The water in our apartment buildings comes from the Saint Paul Regional Water Services (SPRWS). They have a lot of great information about water quality on their website. Here is some of the information they provide regarding the water in your apartment:
Is it safe to drink? SPRWS complies with the standards for drinking water as prescribed by the U.S. Environmental Protection Agency’s Safe Drinking Water Act and the Minnesota Department of Health. The Department of Health and the utility monitor the water at prescribed, mandatory intervals. Since 1999, all water utilities have been required to prepare an annual water quality report that outlines water sources, substances detected in the water in the previous year and at what levels, along with helpful information. Contact Customer Service at (651)266-6350 to request a copy or you can view the report on their website.

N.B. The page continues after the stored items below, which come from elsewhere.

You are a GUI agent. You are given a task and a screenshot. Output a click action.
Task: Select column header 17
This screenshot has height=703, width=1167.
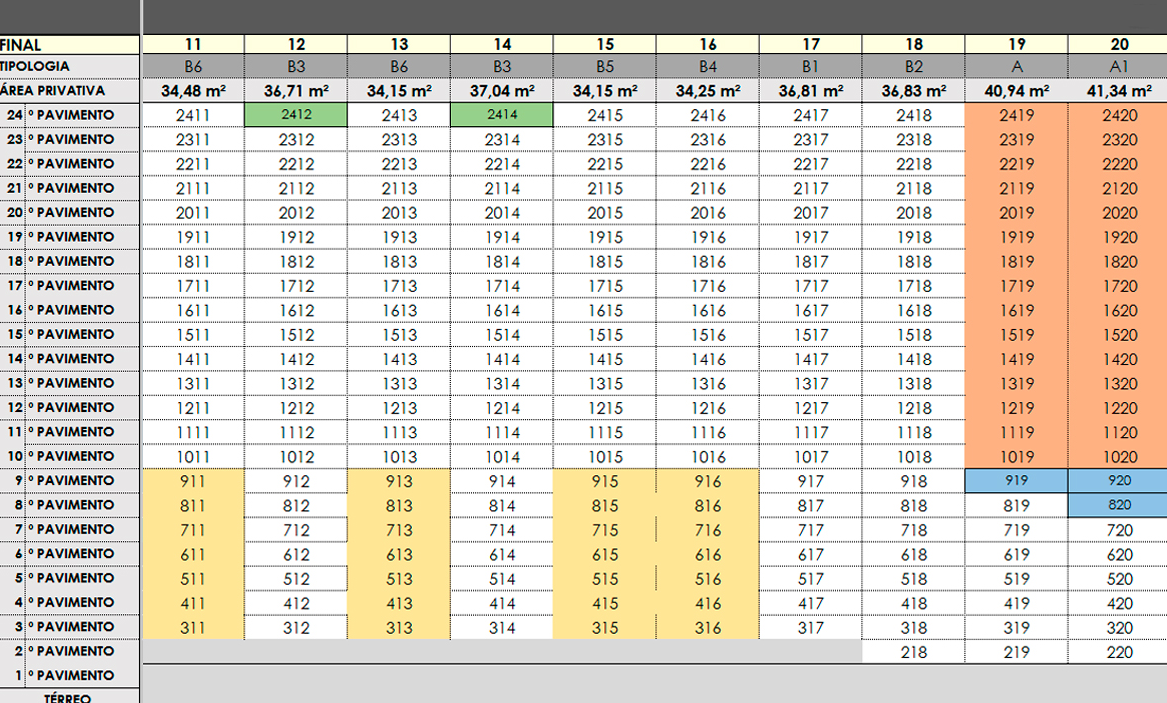810,44
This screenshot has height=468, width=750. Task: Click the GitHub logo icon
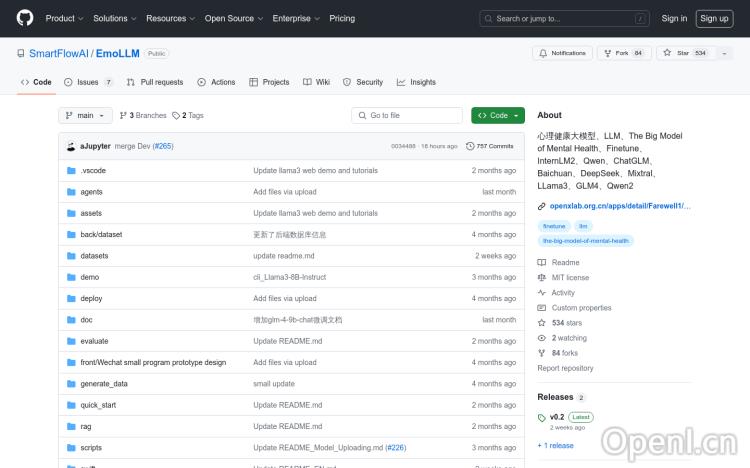(x=24, y=18)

Where does it come from? We draw a large percentage of our water from the Mississippi River, which we pump through a chain of lakes, including Charles, Pleasant, Sucker, and Vadnais before it reaches our treatment plant. Ground water from several deep wells provides a small percentage of our water supply.
What causes occasional taste and odor changes in the water? All water has its own unique taste and odor characteristics. SPRWS, like many other water suppliers, occasionally experiences taste and odor changes. Taste and odor issues from Saint Paul water stem from algae growing in the source water lakes. In the summer and early fall, algae in the supply lakes occasionally give water an earthy or fishy taste and odor. Temperature change and excessive rain also can alter taste. These changes do not affect the safety of the water.

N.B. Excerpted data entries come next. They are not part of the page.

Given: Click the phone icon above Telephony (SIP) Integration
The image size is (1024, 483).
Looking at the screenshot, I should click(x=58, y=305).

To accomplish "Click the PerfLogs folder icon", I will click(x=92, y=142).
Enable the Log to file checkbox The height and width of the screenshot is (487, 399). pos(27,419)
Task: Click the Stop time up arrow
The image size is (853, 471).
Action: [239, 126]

When my water first comes out of the tap, it looks cloudy, but then clears up. Should I be concerned? It is harmless and will disappear on its own. The cloudy water is caused by tiny air bubbles in the water similar to the gas bubbles in carbonated soft drinks. After a while, the bubbles rise to the top and are gone. This type of cloudiness occurs most often in the winter, when the drinking water is cold.
Is the fluoride and chlorine in my drinking water safe? Yes. When added to water or naturally present in the correct amounts, fluoride in drinking water has greatly improved the dental health of American consumers. Many tests have shown that the amount of chlorine found in treated water is safe to drink, although some people object to the taste. NOTE: even in the correct amounts, fluoride or the disinfectant chlorine in drinking water makes the water unsuitable for use in kidney dialysis machines or aquariums.

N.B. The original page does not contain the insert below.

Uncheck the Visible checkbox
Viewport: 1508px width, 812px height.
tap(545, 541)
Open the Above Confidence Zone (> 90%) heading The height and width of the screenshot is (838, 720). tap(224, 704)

How hard is our water? The average hardness of the raw water coming in to the plant is 189 mg/L or about 10.8 grains per gallon. However, we treat our water with lime to reduce water hardness, so the water leaving the plant averages 93 mg/L or 5.3 grains per gallon. Our water hardness levels are posted every month as part of the laboratory’s physical and chemical analysis of SPRWS water.
Myth: There are more pollutants in drinking water today than there were 25 years ago. Reality: Not necessarily. Back then, we didn’t have the technology to know everything that was in our drinking water. Today, sophisticated testing instruments enable us to know more about our water. Armed with this knowledge, the drinking water community is taking steps to keep our water safe by treating it appropriately and curbing the flow of pollution.